Günler böyle birbirinin aynı gibi geçerken Küçük, dün gece yarısı burnunu yumruklayan bir kokuya uyandı. Uyanır uyanmaz derinlerden amca oğlunun sesini duyar gibi oldu. Tekrar uyumaya çalıştı ama koku artık dayanılmaz yumruklar atıyordu. Camı açayım, diye düşündü ama lodos izin vermedi. Yumruk atan kokudan daha pis kokan helaya girdi, ışığı açtı. Duman helanın içinde raks ediyordu. Odaya döndü, teyze oğlunu uyandırmaya çalıştı ama teyze oğlu bir türlü uyanmıyordu. Hala oğlunu dürttü ona da ulaşılamıyordu.
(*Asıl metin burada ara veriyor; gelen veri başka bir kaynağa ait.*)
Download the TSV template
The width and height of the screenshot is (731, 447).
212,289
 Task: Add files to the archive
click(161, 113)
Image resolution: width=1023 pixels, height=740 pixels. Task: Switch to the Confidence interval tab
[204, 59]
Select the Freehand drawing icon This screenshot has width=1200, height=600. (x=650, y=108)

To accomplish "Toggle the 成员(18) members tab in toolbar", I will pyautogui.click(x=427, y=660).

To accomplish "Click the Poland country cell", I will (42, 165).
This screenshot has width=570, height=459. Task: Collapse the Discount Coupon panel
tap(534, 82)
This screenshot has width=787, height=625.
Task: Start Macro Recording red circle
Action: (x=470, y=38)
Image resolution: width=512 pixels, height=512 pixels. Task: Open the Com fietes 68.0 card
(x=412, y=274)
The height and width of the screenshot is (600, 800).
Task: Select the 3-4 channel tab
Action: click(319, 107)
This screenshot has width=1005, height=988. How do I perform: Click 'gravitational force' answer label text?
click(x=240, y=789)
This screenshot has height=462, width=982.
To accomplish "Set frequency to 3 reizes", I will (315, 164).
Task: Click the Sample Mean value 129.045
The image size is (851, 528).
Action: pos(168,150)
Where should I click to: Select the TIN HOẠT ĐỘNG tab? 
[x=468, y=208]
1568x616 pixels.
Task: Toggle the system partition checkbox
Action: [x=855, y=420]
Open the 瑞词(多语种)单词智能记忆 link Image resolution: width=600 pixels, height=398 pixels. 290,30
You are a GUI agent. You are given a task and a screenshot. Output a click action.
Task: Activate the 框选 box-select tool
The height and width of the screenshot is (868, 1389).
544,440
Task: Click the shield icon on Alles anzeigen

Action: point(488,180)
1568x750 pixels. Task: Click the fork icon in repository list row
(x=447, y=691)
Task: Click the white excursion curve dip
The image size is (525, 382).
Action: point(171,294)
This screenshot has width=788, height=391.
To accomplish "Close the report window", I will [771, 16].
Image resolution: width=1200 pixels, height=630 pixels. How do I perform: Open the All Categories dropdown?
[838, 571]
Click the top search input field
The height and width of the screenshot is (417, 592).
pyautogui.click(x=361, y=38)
Odanın ışığını yaktı. Işık üzerine çarşaf örtülmüş de boğazı sıkılmış gibiydi hiçbir yeri aydınlatamıyordu. Aşağıya inmek istedi, kapıyı açar açmaz cehennem yalazı yüzünü yaladı. Aşağıdan amca oğlunun feryadı geliyordu, “Çavuş, Çavuş!” diye yırtınıyordu. Küçük kapıyı kapattı, odaya döndü. Teyze oğlunu tokatladı. Teyze oğlu uyanmamak üzere uyumuştu. Lodosa aldırmadan tüm pencereleri açtı. Balkona çıktı.